My personal project is to create a comprehensive community service program for first time offenders that will impart accountability while benefitting our district through service projects.

Finally and most importantly, I will continue to earn the trust and respect from citizens in our district each and every day.

DAVE WHITE
Dave White has 31 years of service to the community as a State College police officer. He recently retired from the warrant and traffic unit as a master police officer. He was a DARE instructor at Our Lady of Victory Catholic School and the State College Area School District.
He has a master’s degree in public administration from Penn State and taught as an adjunct professor in Penn State’s College of Liberal Arts. White resides in Ferguson Township with his wife, Linda, and they have a daughter, Lauren, and son, Michael.

Centre County Gazette: Why do you feel you are the best candidate for the position of district magistrate?

White: The best candidate is one with experience and training. I have more than 30 years of district court experience and progressive police training. 

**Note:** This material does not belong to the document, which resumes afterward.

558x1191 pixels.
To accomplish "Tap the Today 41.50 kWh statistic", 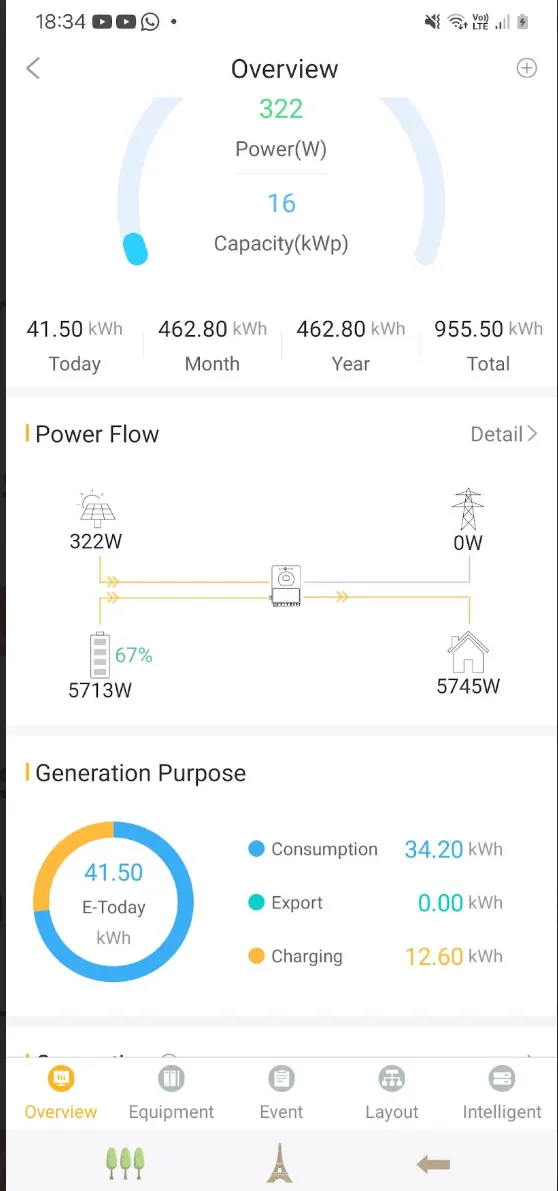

This cannot be matched by my opponent, who has half my work experience and uses a single part of his legal training in defense of one charged with a crime. Alternatively, my background encompassed working with everyone; a team approach with all county service agencies. 

I helped witnesses and victims of domestic violence, sexual assault, mental health crisis, civil disputes, child abuse and emergency protection orders. 

Above all, I am certified and qualified by the state of Pennsylvania to perform the duties of a magistrate and will start on Day 1. I am the most experienced and best-trained candidate to be our district magistrate.

CCG: How do you plan to employ the unique skill sets required in a position with both criminal and civil interests?

White: I will blend my formal education and police background to decide criminal, traffic and warrant matters and all types of assumpsit (civil), tenant/landlord and trespass (tort) cases that come before the court. Everyone will always receive fair and impartial court decisions that are based on competency and, more importantly, common sense.

CCG: How can a magisterial judge improve the judicial process at this level, and what improvements would you attempt to employ?

White: My master's degree in public administration gives me the knowledge and skills to more efficiently administer court services to the public. 

I will be a judge that effectively refers those before the court to the services they need to best resolve their case. 

Utilizing alternative dispositions, youthful offender programs, community service and focused referral services for those in crisis will improve a judicial process that is administered without great legal expense and respect for all.

Another district judge seat in the county is also up for election this year, but is uncontested. Incumbent Allen Sinclair is unopposed for magisterial district judge for District 49-03-03, which serves Philipsburg, Port Matilda and Snow Shoe boroughs and Snow Shoe, Burnside, Huston, Rush, Taylor and Worth townships.